2. Non-Solicitation and No-Hire. During Executive’s employment with the Company Group and for twenty-four months thereafter, Executive shall not and shall cause Executive’s affiliates to not, directly or indirectly, on Executive’s behalf or on behalf of a third party: (a) cause, solicit, induce, facilitate or encourage any employee or independent contractor of the Company Group to terminate his or her employment or contractor relationship with the Company Group; (b) cause, solicit, induce, facilitate or encourage any client, customer, vendor, supplier or other business relation of the Company Group, with whom Executive interacted in the last two years of employment with the Company Group, or about whom Executive ever knew or obtained Confidential Information, to terminate, reduce or diminish its business or relationship with the Company Group, or appropriate or interfere with any actual or potential commercial, investment or other business opportunity of any member of the Company Group; or (c) hire, employ or otherwise engage to provide services any Person who is, or in the two years before such hiring, employment or engagement was, an employee or independent contractor of the Company Group; provided that the foregoing clause (a) shall not prohibit Executive from engaging in general solicitation for employees or independent contractors, so long as such solicitation is general in nature and does not specifically target any employee or independent contractor of the Company Group and Executive does not otherwise engage in any conduct that would violate clause (a) or directly or indirectly hire, employ or otherwise engage to provide services any Person covered by clause (c) who responds to such solicitation.

3. Confidential Information; Non-Disparagement.
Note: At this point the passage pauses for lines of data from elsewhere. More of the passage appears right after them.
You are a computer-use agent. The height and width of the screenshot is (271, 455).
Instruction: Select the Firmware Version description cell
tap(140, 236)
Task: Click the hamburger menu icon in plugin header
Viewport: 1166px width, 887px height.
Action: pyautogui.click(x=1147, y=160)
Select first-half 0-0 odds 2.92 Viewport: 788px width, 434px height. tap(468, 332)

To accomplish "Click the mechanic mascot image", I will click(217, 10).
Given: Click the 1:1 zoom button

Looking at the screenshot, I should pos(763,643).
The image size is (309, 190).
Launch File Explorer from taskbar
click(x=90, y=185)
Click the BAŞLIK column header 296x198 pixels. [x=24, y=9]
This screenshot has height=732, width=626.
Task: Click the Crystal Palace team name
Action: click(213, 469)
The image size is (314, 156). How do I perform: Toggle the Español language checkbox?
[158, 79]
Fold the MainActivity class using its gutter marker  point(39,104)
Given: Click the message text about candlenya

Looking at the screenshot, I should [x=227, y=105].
(a) Non-Disclosure. During Executive’s employment with the Company Group and at all times thereafter, except as provided in Section 3(c), Executive shall not, and shall not permit Executive’s representatives and affiliates to, directly or indirectly, disclose, reveal, divulge or otherwise communicate to any Person other than officers, directors and employees of the Company Group, or use for the benefit of any Person other than the Company Group, any Confidential Information. Executive acknowledges and agrees that all documents, notes, memoranda, files, records, writings and other materials of any nature, written or electronic, that relate to or are useful in any matter to the Restricted Business are and will remain the sole and exclusive property of the Company Group. Executive will not remove from any member of the Company Group any such physical property, the original, electronic copy or any reproduction of any such materials or the information contained therein, except for purposes of carrying out Executive’s duties to the Company.

2


(b) Confidential Information. For purposes of this Agreement, “Confidential Information” means information related to the business of any member of the Company Group that is confidential, proprietary or otherwise not generally known by the public, whether written, oral, tangible or intangible, including but not limited to trade secrets; proprietary or customized coding, software and databases; product and project processes; methodologies, design, formulas, outputs, research and development of products or services; confidential records pertaining to existing or potential customers, including key customer contact information and contract terms; confidential business opportunities; merger or acquisition activity (including targets, opportunities and prospects); information regarding suppliers, partners or vendors, including key supplier, partner or vendor contact information and contract terms; strategies for advertising and marketing; business processes and strategies, including operational plans, blueprints, means and methods; insurance arrangements; computer databases, programs, software and other technology; personnel information and/or composition (wages, specialization, etc.); capital investment plans and/or large purchases including equipment; financial and revenue data and reports, including revenue, forecasts, projections, sales, pricing, margins, quoting and billing methods; any proprietary playbook or operational tools or methods of the Company Group and any work product or information derived therefrom; and any other business information that the Company Group maintains as confidential. “Confidential Information” does not include information that is generally available to the public on the date of this Agreement or that becomes generally available to the public other than as a result of a disclosure that is prohibited hereunder or a prohibited disclosure by any other Person. For purposes of this Section 3, “Company Group” shall also include Oaktree Capital Management, L.P. and its affiliates.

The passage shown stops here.